My doctor immediately messaged me the name of another cardiologist in a different hospital. I got an appointment within a week.
Here’s the kicker in all this, or the feather that broke the camel’s back. About the time I had the stress test and a couple weeks before I was to see the cardiologist, I started having discomfort in my chest (yes, really!). Nothing painful. Nothing that affected my routine. It neither got worse with exercise nor better with rest. It was there, a dull heaviness, constantly, an annoyance in my chest, never moving elsewhere in my body.
Hubris had left the building, and paranoia had taken up residence. I was making shit up, I told myself. It was in my head. I didn’t tell anyone, but I did keep track of it. I would tell the cardiologist and let him tell me I was crazy.

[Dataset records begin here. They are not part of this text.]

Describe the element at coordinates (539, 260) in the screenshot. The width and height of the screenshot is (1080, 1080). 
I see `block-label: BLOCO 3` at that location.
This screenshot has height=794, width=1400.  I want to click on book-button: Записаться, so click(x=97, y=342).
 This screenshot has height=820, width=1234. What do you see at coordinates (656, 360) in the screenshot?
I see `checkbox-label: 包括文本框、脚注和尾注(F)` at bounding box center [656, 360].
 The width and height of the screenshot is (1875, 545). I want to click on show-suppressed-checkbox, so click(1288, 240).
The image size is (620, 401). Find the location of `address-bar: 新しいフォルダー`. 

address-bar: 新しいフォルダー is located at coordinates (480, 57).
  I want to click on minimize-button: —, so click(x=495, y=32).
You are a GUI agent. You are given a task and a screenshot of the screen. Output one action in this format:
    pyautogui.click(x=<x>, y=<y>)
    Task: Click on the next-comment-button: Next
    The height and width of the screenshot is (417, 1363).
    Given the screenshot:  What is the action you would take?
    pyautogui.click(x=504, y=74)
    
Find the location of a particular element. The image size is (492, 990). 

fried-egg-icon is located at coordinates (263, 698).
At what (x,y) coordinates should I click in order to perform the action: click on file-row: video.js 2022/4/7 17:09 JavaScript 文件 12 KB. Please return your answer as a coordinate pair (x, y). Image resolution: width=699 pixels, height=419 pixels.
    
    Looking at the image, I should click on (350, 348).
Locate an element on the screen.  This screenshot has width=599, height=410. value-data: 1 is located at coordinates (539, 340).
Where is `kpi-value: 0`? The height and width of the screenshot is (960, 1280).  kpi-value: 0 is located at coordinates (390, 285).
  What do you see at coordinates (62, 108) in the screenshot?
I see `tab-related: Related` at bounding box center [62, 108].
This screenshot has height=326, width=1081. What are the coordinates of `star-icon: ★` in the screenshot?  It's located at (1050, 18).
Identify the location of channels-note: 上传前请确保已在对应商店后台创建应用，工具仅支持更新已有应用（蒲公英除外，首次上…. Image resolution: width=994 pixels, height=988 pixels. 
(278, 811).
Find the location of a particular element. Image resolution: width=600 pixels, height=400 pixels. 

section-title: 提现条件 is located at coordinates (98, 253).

I took the scan and stress test results to the cardiologist (different medical network, remember) and told the nurse taking my vitals about my chest pain. She typed away like I was the lead character in the novel she was writing. She did a quick EKG, pronounced it fine, and told me to sit tight. The doctor would be in momentarily.
Fifteen minutes later in he came, all business. He was an unassuming, soft spoken, balding man a few years older than me. He introduced himself, holding the handshake for longer than I expected. He told me to sit down. He pulled his chair on wheels over to me and sat facing me, two feet away. “It's good to meet you,” he said. “I’ve looked at your tests…and the intake notes and, although I don’t know you….and you don’t know me, I want to tell you something. You can do what you think is best. Based on what I know, though, I think you need to go to the hospital right now.”
“You mean from here?” I asked.
“Yes, from here. We will call an ambulance.”
Within ten minutes, Chicago firemen and paramedics were in the exam room and along the hall. That’s Chicago. Need an ambulance, and they’ll throw in a firetruck to clear the way.
They looked me up and down, seemingly disappointed I was nothing more than a 64-year-old sitting comfortably in an exam room. Still, they had to wheel me out in a medical chair. Protocol.
In the medical van, a paramedic hooked me to an IV while talking with another paramedic about the promotion exam he was thinking about taking. “What’s wrong with him?” the driver asked, nodding at me.
“Heart trauma,” the paramedic said. “How do you feel?” he asked me.
“Fine,” I said.
“Heart attack?” the other paramedic asked, as he climbed in beside me.
“Not yet,” the one standing over me said. He called ahead to the hospital. “Cardio trauma two minutes out,” he said.
Sirens blasting, I rode the two blocks to the hospital. It took ten seconds. They wheeled me into the ER past all those waiting and into an empty exam room.
Seeing me, a nurse asked, “This is the cardio trauma?” The paramedics and I nodded, and she went to work. Within ten minutes, I was hooked up to EKG wires and being fed blood thinner through my IV. At this point, they were determined not to let me have a heart attack.
Over the next two days, the hospital intercom would blast, “Cardio trauma incoming,” or something like that every few hours, signaling the arrival of a heart attack victim or someone like me, a lucky person with diagnosed heart disease yet to turn into full fledge trauma.
I imagine the same call going out across the airwaves immediately after the paramedics called in to say I was coming. Hearing it brought home the seriousness of what was happening. Hubris or ignorance had done a job on me for many years. The whole experience was a reckoning and each incoming trauma call a reminder.
The next day I was second in the queue for an angiogram, followed by an angioplasty. In at 10:30, out by noon, I couldn’t move any part of my body except my head and left arm for four hours after. The artery in question was 80% obstructed, worthy of one stent.
I went home the next day, artery opened, chest discomfort gone, wrist and groin incision points seriously bruised but remarkably healed over.
I no longer saw living past ninety-nine as inevitable. I’m fine with that. In fact, I’m better than fine. I’m lucky.